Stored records
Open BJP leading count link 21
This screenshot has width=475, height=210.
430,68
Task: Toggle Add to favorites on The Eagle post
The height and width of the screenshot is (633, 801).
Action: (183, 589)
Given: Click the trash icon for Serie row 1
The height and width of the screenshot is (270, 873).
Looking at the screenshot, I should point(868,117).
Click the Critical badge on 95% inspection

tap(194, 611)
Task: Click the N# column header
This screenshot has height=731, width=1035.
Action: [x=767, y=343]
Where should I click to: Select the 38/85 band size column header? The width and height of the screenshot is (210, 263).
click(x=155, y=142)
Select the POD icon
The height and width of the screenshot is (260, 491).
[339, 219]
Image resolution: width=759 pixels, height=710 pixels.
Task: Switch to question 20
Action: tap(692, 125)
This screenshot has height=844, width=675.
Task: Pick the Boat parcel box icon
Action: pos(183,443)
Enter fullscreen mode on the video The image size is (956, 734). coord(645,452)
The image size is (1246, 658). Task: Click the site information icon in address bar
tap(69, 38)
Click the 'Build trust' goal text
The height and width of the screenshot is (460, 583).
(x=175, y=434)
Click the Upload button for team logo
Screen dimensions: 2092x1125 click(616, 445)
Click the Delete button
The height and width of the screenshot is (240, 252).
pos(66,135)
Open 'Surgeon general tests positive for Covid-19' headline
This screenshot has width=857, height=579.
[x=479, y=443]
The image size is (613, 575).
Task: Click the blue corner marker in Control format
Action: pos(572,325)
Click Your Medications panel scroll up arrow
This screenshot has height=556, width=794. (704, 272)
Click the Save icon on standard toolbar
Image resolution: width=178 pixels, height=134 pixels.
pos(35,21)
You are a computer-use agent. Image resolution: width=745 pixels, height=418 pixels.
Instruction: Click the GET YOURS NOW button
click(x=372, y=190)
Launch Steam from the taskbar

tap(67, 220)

EXERCISE DESCRIPTION
Retyping the data above exactly and in full is the task.

FINISHED EXERCISE
Open BJP leading count link 21
This screenshot has width=475, height=210.
430,68
Task: Toggle Add to favorites on The Eagle post
The height and width of the screenshot is (633, 801).
Action: (183, 589)
Given: Click the trash icon for Serie row 1
The height and width of the screenshot is (270, 873).
Looking at the screenshot, I should point(868,117).
Click the Critical badge on 95% inspection

tap(194, 611)
Task: Click the N# column header
This screenshot has height=731, width=1035.
Action: [x=767, y=343]
Where should I click to: Select the 38/85 band size column header? The width and height of the screenshot is (210, 263).
click(x=155, y=142)
Select the POD icon
The height and width of the screenshot is (260, 491).
[339, 219]
Image resolution: width=759 pixels, height=710 pixels.
Task: Switch to question 20
Action: tap(692, 125)
This screenshot has height=844, width=675.
Task: Pick the Boat parcel box icon
Action: pos(183,443)
Enter fullscreen mode on the video The image size is (956, 734). coord(645,452)
The image size is (1246, 658). Task: Click the site information icon in address bar
tap(69, 38)
Click the 'Build trust' goal text
The height and width of the screenshot is (460, 583).
(x=175, y=434)
Click the Upload button for team logo
Screen dimensions: 2092x1125 click(616, 445)
Click the Delete button
The height and width of the screenshot is (240, 252).
pos(66,135)
Open 'Surgeon general tests positive for Covid-19' headline
This screenshot has width=857, height=579.
[x=479, y=443]
The image size is (613, 575).
Task: Click the blue corner marker in Control format
Action: pos(572,325)
Click Your Medications panel scroll up arrow
This screenshot has height=556, width=794. (704, 272)
Click the Save icon on standard toolbar
Image resolution: width=178 pixels, height=134 pixels.
pos(35,21)
You are a computer-use agent. Image resolution: width=745 pixels, height=418 pixels.
Instruction: Click the GET YOURS NOW button
click(x=372, y=190)
Launch Steam from the taskbar

tap(67, 220)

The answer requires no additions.